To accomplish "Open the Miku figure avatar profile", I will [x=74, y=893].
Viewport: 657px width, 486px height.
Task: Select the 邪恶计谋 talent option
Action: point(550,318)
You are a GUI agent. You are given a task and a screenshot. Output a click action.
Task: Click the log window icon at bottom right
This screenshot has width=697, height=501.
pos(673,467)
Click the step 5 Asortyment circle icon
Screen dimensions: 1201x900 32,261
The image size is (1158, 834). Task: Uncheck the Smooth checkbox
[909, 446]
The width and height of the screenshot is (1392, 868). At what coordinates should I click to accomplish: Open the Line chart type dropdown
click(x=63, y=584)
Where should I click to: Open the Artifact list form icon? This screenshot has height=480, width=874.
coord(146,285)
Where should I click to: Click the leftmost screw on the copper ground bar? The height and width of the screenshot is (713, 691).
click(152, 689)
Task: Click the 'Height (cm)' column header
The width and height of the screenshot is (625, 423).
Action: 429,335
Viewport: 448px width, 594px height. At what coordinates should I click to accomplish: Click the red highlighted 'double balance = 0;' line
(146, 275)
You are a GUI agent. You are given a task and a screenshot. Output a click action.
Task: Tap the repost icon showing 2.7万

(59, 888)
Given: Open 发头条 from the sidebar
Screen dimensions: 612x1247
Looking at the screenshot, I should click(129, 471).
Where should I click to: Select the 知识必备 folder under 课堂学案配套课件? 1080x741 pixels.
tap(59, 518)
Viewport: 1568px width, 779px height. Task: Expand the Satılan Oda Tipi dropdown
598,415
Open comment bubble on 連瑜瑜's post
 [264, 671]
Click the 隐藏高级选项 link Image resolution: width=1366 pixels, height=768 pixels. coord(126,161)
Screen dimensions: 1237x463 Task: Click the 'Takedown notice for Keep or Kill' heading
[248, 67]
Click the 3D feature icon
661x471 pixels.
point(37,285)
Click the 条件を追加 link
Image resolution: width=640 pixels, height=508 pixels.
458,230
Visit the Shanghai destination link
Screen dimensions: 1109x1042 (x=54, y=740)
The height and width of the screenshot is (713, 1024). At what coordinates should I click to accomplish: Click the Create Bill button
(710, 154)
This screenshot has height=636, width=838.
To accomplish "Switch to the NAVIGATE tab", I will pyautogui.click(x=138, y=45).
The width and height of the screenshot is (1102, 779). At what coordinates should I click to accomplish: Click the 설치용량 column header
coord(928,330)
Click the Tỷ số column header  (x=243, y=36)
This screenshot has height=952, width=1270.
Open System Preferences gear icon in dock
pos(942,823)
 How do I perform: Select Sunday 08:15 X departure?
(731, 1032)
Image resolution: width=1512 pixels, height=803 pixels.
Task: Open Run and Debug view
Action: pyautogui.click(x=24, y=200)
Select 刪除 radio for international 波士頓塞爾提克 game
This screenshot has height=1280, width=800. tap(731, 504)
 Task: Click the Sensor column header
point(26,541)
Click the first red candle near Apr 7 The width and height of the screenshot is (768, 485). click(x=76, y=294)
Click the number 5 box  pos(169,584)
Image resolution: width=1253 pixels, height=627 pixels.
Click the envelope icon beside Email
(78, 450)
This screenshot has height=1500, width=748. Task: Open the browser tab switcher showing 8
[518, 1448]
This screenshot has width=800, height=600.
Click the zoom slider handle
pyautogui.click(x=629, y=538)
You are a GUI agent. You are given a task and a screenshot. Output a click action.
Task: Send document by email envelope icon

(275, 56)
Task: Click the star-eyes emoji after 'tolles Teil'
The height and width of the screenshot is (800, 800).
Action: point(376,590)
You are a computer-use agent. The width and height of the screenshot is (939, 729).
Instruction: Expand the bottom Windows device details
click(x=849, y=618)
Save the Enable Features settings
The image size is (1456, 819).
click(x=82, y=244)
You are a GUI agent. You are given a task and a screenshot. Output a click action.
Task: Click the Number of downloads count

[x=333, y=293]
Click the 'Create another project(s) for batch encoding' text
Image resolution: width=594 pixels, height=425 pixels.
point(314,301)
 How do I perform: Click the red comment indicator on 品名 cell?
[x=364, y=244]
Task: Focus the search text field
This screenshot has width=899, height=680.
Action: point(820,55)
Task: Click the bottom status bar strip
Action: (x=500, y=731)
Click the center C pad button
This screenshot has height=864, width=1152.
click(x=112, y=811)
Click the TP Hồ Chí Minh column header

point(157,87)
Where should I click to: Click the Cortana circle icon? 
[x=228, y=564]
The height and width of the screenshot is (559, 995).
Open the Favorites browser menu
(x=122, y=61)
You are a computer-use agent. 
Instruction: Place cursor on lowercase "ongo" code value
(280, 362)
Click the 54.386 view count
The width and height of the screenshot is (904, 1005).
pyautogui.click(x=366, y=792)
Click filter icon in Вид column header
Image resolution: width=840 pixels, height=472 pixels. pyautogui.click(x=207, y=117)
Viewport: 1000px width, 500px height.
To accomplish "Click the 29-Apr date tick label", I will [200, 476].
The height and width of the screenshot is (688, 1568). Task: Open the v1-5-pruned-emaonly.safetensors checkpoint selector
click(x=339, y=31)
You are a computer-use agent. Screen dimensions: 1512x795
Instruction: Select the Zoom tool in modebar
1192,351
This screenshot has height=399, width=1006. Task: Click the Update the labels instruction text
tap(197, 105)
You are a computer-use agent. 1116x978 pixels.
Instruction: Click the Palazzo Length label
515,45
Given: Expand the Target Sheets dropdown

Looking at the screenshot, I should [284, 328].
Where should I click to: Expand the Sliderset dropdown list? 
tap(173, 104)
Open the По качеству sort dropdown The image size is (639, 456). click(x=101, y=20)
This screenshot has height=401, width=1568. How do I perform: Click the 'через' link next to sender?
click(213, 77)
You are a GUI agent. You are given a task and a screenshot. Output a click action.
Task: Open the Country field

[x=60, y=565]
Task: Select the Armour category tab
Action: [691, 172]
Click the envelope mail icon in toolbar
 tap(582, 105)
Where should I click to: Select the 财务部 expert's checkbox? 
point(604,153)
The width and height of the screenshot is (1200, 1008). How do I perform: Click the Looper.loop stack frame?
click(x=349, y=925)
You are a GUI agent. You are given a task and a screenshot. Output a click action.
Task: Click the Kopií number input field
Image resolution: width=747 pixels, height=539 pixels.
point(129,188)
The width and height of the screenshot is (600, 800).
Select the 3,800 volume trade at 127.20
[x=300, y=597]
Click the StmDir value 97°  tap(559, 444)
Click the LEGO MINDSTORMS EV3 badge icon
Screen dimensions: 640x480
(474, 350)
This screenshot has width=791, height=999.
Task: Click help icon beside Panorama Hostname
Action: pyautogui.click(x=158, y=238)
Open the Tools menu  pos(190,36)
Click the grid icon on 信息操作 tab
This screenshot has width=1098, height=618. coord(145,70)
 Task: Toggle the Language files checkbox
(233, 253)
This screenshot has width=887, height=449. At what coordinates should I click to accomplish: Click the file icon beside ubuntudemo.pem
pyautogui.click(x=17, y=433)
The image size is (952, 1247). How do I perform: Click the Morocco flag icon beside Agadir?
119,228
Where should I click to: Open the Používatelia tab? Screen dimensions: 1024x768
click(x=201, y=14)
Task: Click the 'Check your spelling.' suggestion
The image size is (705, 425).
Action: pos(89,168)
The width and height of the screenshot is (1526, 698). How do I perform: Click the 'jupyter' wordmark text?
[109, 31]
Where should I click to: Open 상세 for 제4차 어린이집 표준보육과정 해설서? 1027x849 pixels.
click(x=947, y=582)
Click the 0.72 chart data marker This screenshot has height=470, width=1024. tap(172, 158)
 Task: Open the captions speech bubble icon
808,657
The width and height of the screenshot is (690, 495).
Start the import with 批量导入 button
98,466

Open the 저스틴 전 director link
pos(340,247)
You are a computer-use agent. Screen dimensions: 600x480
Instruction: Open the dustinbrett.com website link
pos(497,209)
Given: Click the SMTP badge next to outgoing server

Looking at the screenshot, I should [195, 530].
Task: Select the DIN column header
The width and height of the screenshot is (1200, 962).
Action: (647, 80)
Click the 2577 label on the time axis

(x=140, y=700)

=====

▶ _Task instructions_:
Go through the material above line by line and work out how many lines contain the word "computer"; give only that number.

▶ _Solution to this exercise_:
5